One of the core functionalities of a semantic layer is to provide business users access to metrics they need while ensuring that these metrics are consistent and accurate.

For this, any semantic layer solution needs to make sure that there is a single source of truth for managing your business metric definitions, connected to the source of truth for your metrics: your data warehouse.

You can explore the open-source metrics framework released by dbt Labs as a starting point for setting up a semantic layer. It helps with standardizing metrics definitions in a single place, while also providing powerful abstractions on top of complicated calculations like period-over-period comparisons for metrics and target projections.

Our semantic layer also needs to be adaptive to the dynamic nature of business by allowing users the ability to modify definitions of metrics and create metrics for their use case whenever required (this is CRUD for the technical people). Traditionally, these use cases come up in the form of requests for:

  • New metrics
  • Updates to existing metrics
  • New business datasets
  • New columns in existing datasets

One of the ways in which you can solve this is by using platforms like Retool to create a simple interface for business users to raise their requests which can be reviewed by the data team. You can also integrate right into the workflows of your stakeholders (business users) by managing requests via Google Forms, Slack, or email!

Data Management

On the data side, you would need to ensure that these metrics are updated - that is, the data is available to the business teams whenever they need it, as per the internal SLAs defined among the stakeholders.

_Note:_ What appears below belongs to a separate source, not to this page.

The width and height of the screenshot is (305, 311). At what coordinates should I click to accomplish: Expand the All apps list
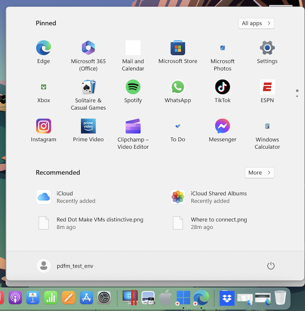[x=256, y=23]
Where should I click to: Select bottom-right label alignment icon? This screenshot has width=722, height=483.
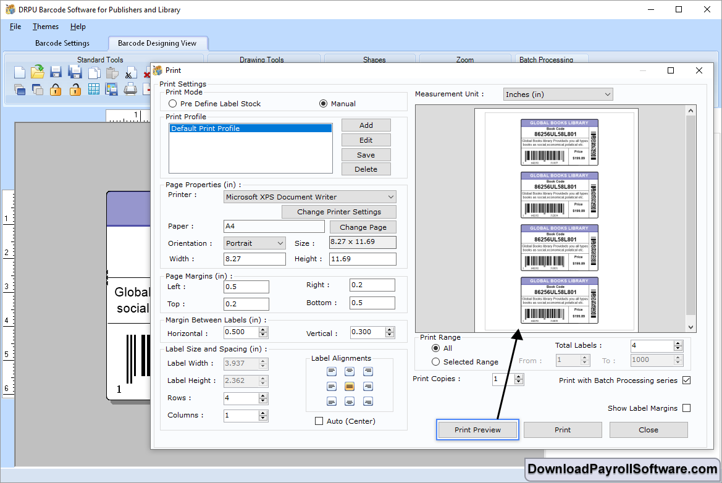[x=368, y=401]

This might involve setting up cron to manage the runs for updating these metrics.

Further, you would need to make sure that the queries being run to fetch this data are optimal and that they are able to query the required data points, in the minimum compute and time costs. It might be useful to explore some solutions being provided by data warehouses in this regard: specifically the Warehouse Native App Development framework by Snowflake.

Should you Build or Buy?

This question comes down to the resources and expertise you have available in-house in order to take up a project like this.

An off-the-shelf solution definitely cuts your implementation time from months to a few weeks, while also saving on precious engineering resources. However, a readymade product might not be able to solve specialized use cases (like dealing with non-standard schemas) that your organization might have.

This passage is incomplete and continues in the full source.